Still, there were notable successes, such as the Security Council resolutions ending the Iran-Iraq war in 1988 and the Soviet withdrawal from Afghanistan, which was facilitated by the secretary general. The Security Council condemned Iraq’s invasion of Kuwait the day after it happened in 1990. But the UN’s reluctance to intervene in the Bosnian blood bath undermined its credibility, as did its slow response to several subsequent crises in failed or failing states. Then too, the secretary general had to cajole members for contributions of peacekeepers, funds, and supplies.
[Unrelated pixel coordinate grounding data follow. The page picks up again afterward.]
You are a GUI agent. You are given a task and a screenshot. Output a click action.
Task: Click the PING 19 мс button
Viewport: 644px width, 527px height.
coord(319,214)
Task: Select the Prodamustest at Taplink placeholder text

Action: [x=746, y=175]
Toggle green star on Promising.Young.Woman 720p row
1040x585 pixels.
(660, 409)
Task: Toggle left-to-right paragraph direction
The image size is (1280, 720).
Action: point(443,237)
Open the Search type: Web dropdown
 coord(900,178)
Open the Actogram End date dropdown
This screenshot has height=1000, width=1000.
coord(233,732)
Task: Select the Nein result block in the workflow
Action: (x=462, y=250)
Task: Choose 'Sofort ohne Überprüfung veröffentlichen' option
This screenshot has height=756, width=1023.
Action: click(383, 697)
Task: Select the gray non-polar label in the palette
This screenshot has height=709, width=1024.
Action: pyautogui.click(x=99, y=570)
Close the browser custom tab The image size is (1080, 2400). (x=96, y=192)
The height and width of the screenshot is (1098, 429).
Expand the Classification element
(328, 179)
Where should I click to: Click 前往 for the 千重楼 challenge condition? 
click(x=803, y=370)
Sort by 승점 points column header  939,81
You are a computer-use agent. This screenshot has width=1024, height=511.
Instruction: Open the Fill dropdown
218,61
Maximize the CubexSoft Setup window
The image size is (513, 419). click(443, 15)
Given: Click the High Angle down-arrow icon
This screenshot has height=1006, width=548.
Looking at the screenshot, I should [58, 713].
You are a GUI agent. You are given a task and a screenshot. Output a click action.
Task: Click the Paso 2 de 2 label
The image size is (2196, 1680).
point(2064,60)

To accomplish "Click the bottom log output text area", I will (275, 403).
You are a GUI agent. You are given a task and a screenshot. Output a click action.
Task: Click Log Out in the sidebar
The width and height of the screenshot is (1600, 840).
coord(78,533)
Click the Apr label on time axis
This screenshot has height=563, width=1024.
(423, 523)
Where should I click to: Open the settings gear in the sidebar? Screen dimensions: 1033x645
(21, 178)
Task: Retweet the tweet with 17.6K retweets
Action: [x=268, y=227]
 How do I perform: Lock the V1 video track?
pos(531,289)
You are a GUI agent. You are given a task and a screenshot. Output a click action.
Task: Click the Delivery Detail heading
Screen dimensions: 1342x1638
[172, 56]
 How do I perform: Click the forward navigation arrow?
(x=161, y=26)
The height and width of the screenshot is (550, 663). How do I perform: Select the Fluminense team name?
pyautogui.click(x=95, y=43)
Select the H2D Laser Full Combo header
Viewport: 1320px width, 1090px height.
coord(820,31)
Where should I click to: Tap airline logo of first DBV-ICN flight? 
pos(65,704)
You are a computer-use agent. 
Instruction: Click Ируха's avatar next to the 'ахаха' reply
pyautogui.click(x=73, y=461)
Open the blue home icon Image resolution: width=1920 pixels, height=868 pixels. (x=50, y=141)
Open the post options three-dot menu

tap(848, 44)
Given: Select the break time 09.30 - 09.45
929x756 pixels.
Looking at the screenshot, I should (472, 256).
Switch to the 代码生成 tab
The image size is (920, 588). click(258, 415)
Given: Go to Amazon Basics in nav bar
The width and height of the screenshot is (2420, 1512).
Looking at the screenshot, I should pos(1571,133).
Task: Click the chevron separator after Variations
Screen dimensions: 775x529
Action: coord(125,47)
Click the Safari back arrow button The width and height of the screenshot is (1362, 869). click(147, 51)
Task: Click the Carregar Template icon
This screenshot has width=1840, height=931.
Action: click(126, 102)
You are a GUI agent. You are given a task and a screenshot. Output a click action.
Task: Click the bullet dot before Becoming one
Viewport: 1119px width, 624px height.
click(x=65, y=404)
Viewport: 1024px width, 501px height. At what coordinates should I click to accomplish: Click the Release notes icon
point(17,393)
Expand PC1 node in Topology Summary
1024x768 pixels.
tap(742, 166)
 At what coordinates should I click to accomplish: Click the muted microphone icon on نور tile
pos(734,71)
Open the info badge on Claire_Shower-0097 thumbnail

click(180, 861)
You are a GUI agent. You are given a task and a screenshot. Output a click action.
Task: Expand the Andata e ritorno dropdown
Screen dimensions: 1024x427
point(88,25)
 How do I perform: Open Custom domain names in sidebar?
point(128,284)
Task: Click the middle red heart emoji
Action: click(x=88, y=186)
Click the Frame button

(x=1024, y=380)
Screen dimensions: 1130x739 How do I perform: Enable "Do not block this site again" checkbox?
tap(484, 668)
By 1993, the cost of the UN’s peacekeeping force was more than twice its regular budget, and this produced massive “donor fatigue,” notably in Washington.
The UN’s most recent failures-the ghastly genocide in Rwanda, the slaughter at Srebrenica, the recriminations among members of the Security Council over their inability to agree on a second Iraq resolution, the oil-for-food scandal, and now Darfur-have done serious damage to the institution’s reputation. These episodes are revisited in The Best Intentions, James Traub’s account of Kofi Annan’s turbulent period as secretary general. This book is arguably the best contemporary case study of the UN’s inner workings. Kofi Annan emerges from Traub’s chronicle as a man of immense decency and dedication, but also as someone vulnerable to the successive right-wing attacks of Jesse Helms and John Bolton. Better than anyone else, Annan understood that the will to reform the UN must come from its leading member states, states that often helped to create the very situations they deplored-and for which they too often blamed the UN and the secretary general in particular.
The need for some kind of reform is obvious. It has been clear for years that the makeup of the Security Council no longer reflects the actual distribution of geopolitical power. Countries with growing demographic, political, or economic clout, such as India and Brazil, clamor for greater recognition and influence. In fact, the entire UN system for formulating and enforcing resolutions needs updating. In order to be an effective guarantor of human rights, the UN should have standing peace-keeping forces in various continents. And, more generally, the UN should have a staff commensurate to its growing tasks. Because any serious effort to reform the institution will have to overcome huge political obstacles, Paul Kennedy argues for a moderate, incremental approach. For now at least, a total overhaul seems too much to demand, but an imperfect UN is better than nothing.
With or without reform, the grave challenges that face the world will likely force the UN into greater prominence. The looming catastrophe of global warming, ongoing nuclear proliferation, global poverty, and the threat of pandemic-these are urgent issues that cannot be dealt with unilaterally. They all require international cooperation, of a kind that depends on American support. These thought-provoking books should therefore be required reading for members of Congress, diplomats, soldiers, university students, and all those in the Senator Helms tradition of contempt for this flawed but indispensable “parliament of man.”